いつものように扉を開けると、カラン――と優しい鈴の音が鳴る。
迎えてくれたのは、ランプの灯りと、ミルキーのしっぽ。クロエはカウンターで丸くなっている。
「おかえり、奏ちゃん」
雪さんの言葉が、心にしみた。
キャンプから戻ったばかりで、少し疲れていたのかもしれない。
「ただいま、です」
カウンター席に腰を下ろすと、ハーブの香りがそっと包んだ。
その香りに混じって、ふと焚き火の夜のことを思い出す。
——あの夜、火を囲んで座った、あの人。
(……創さん、だったっけ)
名前も顔も、どこか曖昧なまま。
でも、不思議と、印象だけは鮮やかに残っていた。
火の揺らぎに照らされた横顔。
静かで、でも、どこか懐かしいような、あたたかい気配。
「火って不思議だよね」
「たぶん、それが“居場所”ってことなんじゃないかな」
その言葉を思い出すたびに、胸の奥がやわらかくなる。
でも、よくよく考えてみると、少しだけ奇妙だった。
——どうして、あの人が、キャンプの会場にいたんだろう?
私はそっと、白い猫のキーホルダーを指でなぞる。
「……ねえ、雪さん。あのね、キャンプのとき……」
創さんの話をしようとしたその瞬間、雪さんはティーカップを差し出して微笑んだ。
「今日は、スモーキーアールグレイ。焚き火の余韻にぴったりでしょ?」
やんわりと、話題を変えられた気がした。
でもその仕草が、やさしくもあって、問いかけるのをやめた。
私はカップを受け取り、一口。
火を通した果物みたいな、甘く燻された香りが舌に広がる。
「ここは“いくつもの場所”とつながってるにゃ」
いつの間にか、クロエが隣の椅子に座っていた。
鍵のついた首輪をシャランと鳴らしながら、丸い目で私を見つめてくる。
「その人も、別の場所から来たのかもしれないにゃ」
「……別の場所?」
「居場所って、にゃんにもひとつじゃない。
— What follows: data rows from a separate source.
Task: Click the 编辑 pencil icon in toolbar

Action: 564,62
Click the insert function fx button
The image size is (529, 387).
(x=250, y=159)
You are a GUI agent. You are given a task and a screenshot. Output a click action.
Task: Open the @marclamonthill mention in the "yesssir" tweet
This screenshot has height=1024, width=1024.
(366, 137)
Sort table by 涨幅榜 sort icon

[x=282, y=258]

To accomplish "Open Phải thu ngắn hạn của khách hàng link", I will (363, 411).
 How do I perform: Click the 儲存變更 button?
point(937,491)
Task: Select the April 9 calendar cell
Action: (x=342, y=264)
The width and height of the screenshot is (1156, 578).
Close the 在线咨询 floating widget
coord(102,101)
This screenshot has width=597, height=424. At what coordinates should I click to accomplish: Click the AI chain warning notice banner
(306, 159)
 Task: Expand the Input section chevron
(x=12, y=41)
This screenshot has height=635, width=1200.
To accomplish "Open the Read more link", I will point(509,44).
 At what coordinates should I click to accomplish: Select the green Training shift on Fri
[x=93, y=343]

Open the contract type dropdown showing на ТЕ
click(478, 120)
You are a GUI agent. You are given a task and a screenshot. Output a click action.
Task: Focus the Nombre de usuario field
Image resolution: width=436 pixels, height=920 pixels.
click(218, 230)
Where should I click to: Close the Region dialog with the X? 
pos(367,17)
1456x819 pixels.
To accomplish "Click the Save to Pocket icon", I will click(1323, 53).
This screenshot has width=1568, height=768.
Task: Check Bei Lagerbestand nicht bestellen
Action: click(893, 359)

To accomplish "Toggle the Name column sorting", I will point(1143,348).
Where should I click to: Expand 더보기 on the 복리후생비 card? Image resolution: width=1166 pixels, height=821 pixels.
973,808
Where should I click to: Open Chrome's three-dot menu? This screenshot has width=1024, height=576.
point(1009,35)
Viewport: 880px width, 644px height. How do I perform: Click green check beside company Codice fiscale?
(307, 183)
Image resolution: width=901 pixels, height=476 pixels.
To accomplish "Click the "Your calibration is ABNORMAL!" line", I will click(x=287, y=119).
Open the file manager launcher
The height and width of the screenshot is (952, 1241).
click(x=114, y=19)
気づくと、誰かのそばにいたり、気づかぬうちに見守られてたりするのにゃ」
それはまるで、“創”という人の存在そのものみたいだった。
私は、自分の中でその人の記憶を辿る。
何を話したか、どんな声だったか、もう鮮明には思い出せない。
けれど、その場にいたという確かなぬくもりだけが、胸に残っている。
——あの人は、幻だったのかな。
——それとも、ほんとうに、ねこやの“誰か”なのかな。
そういえば、初めてここを訪れた日のことを思い出す。
あのときも、カウンターに誰かが座っていたような……?
雪さんがそっと言った。
「人は、自分の目で見たものしか信じられないこともあるけれど……心が覚えてるってことも、あるのよ」
私はうなずいた。
「……また、会える気がします。」
「きっと、“また会おう”って思ってるのは、あっちも同じにゃ」
クロエがそう言って、鼻をすんすんさせたあと、カウンターの上に飛び乗った。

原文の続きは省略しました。